Başka bir meslek yapmayı düşündünüz veya yaptınız mı?
Düşündüm. Futbolcu olmayı düşündüm ve düşledim. Ama ayağım kırılınca futbol kariyerim başlamadan bitti.
Ne zaman sendikalı oldunuz?
1972 sonunda. Artık günlük gazeteye dönüşmüş olan Yeni Ortam’da.
Neden sendikalı oldunuz?
Sorunuz bugün bile bana tuhaf geldi. O yıllarda bir gazeteciye olsa olsa “Neden sendikalı değilsin” diye sorulurdu. Tersi düşünülmezdi ki…

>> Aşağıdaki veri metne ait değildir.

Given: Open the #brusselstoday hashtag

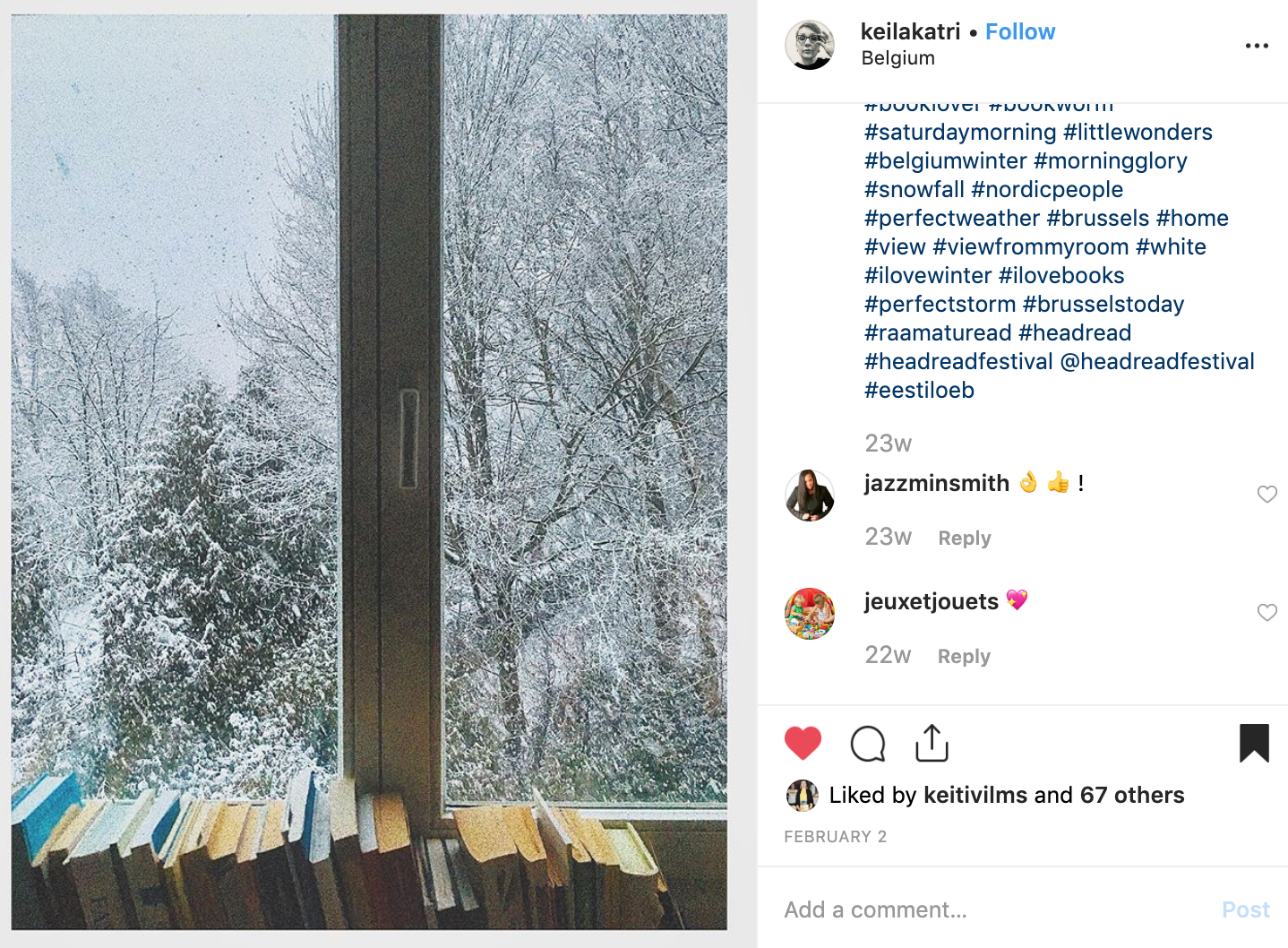Looking at the screenshot, I should [1103, 305].
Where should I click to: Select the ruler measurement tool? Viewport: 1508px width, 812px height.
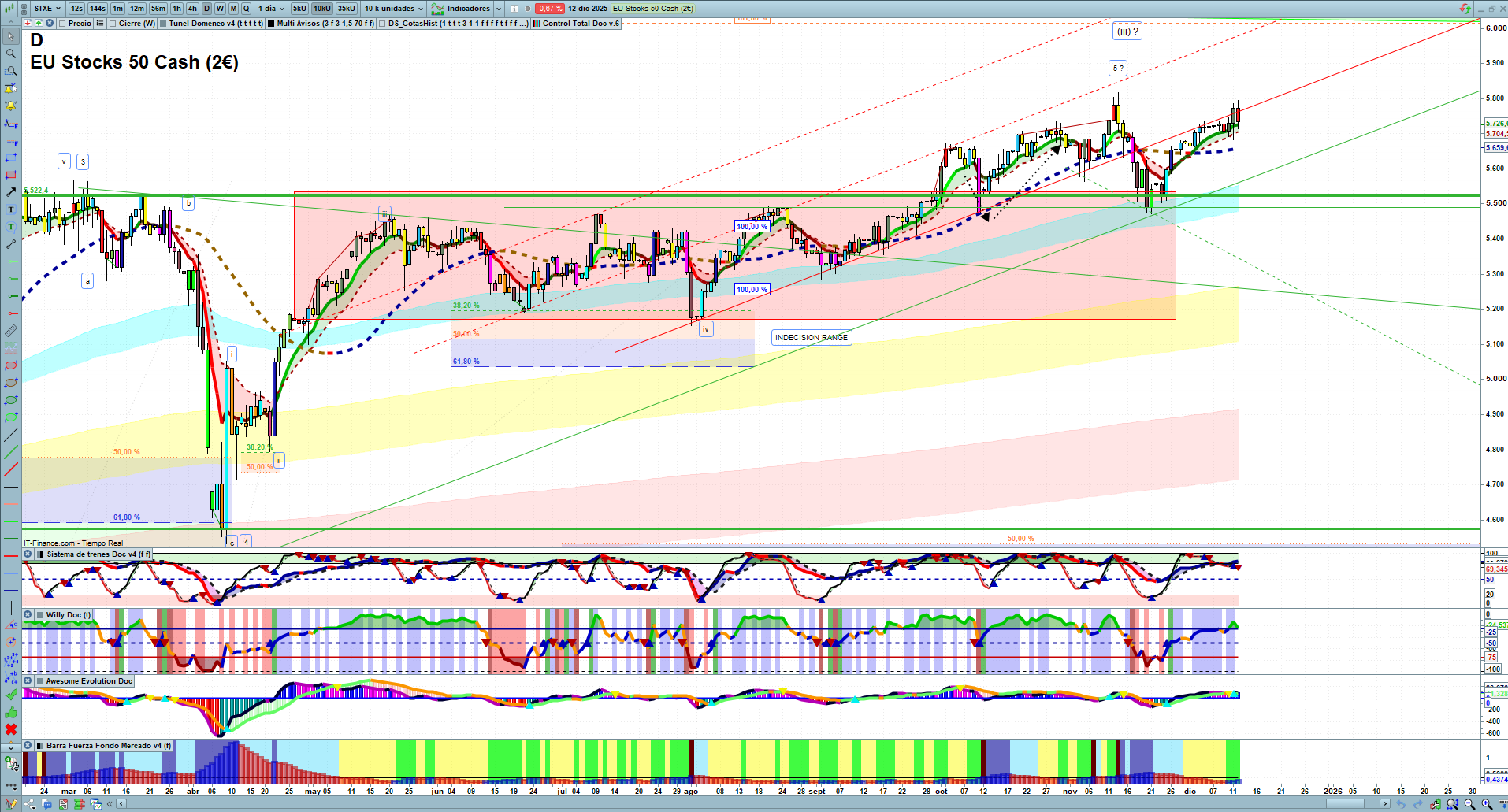pyautogui.click(x=11, y=331)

Kariyerinizdeki en güzel an?
Epey var. Ama madem “en” diye sordunuz, seçmeye çalışayım. Galiba Diyarbakır’da Hizbullah ile yaptığım uzun ve önemli söyleşi. Söyleşinin öncesi, sırası ve sonrası gerilim filmlerini aratmayacak ölçüde ilginçti ama sonuç da bana meslek onuru kazandıracak kadar etkili…
Peki ya sendikadaki?
Politika gazetesinde genel yayın yönetmeniydim. Sendika ile toplu sözleşme görüşmesinin ilk oturumu vardı. Sendikacılar geldi. Masada işveren adına benim oturmam gerekiyormuş. İtiraz ettim, sendika “Yasa gereği bu böyle” diye itirazımı reddetti. Ben de “Kendinize görüşecek bir işveren bulun. O ben değilim” deyip kapıyı vurdum ve çıktım.
En verimli çalıştığınız işyeri?
1992 – 2002 arasında Cumhuriyet. Çünkü kısa süren (bir buçuk yıl kadar) yazıişleri müdürlüğü dışında sadece haberci ve yazar olarak çalıştım. Gazetede yönetici sorumluğu bana göre bir görev değil. Zaten kötü bir yöneticiydim.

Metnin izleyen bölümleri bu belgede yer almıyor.